*** Block opens ***

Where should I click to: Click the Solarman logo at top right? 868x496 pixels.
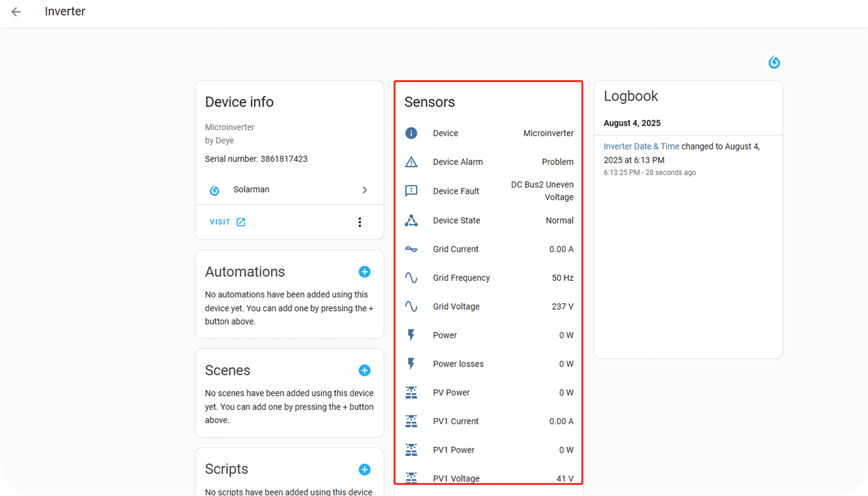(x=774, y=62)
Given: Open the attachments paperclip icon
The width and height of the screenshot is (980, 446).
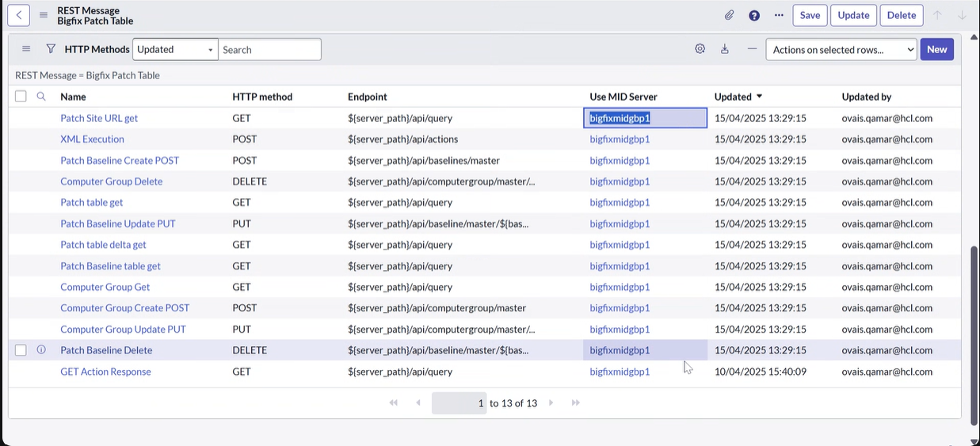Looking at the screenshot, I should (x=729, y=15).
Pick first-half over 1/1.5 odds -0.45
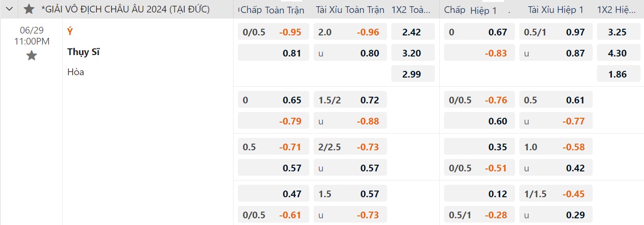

*** Block closes ***

§ Work task:
Go through the records above and write out every line exactly, passing over the pictures.

§ Result of the exercise:
Where should I click to: Click the Solarman logo at top right? 868x496 pixels.
(x=774, y=62)
Given: Open the attachments paperclip icon
The width and height of the screenshot is (980, 446).
Looking at the screenshot, I should (x=729, y=15).
Pick first-half over 1/1.5 odds -0.45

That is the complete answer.